GOAL:
Convert the lines of the listing starting at the line containing "Open the Page size dropdown" and ending at the line containing "Action: (x=225, y=47)" into a numbered list, omitting blank lines.

DATASET RECORDS:
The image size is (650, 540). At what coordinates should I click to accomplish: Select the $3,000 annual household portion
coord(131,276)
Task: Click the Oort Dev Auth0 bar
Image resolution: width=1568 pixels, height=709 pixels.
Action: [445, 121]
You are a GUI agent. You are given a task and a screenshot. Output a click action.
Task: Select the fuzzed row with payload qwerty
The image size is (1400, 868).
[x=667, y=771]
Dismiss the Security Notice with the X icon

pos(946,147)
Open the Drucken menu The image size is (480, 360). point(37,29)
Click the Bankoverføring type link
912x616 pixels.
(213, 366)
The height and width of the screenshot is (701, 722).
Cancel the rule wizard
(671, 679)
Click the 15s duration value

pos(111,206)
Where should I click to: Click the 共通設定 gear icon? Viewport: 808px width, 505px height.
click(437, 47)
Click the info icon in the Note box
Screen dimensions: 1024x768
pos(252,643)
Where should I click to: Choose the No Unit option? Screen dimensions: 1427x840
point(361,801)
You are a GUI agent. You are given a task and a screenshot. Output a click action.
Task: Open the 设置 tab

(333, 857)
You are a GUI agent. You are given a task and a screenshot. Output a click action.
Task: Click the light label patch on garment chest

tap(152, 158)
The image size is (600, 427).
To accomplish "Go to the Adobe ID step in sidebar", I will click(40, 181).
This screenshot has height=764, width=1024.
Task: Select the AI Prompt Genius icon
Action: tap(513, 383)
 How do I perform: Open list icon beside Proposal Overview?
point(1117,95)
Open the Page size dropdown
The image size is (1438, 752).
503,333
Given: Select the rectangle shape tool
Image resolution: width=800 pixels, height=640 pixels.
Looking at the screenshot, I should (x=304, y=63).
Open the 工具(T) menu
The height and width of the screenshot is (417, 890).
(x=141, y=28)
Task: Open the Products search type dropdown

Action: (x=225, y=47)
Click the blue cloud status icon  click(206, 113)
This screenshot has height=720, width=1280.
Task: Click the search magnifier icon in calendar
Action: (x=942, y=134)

OUTPUT:
1. Open the Page size dropdown
2. The image size is (1438, 752).
3. 503,333
4. Given: Select the rectangle shape tool
5. Image resolution: width=800 pixels, height=640 pixels.
6. Looking at the screenshot, I should (x=304, y=63).
7. Open the 工具(T) menu
8. The height and width of the screenshot is (417, 890).
9. (x=141, y=28)
10. Task: Open the Products search type dropdown
11. Action: (x=225, y=47)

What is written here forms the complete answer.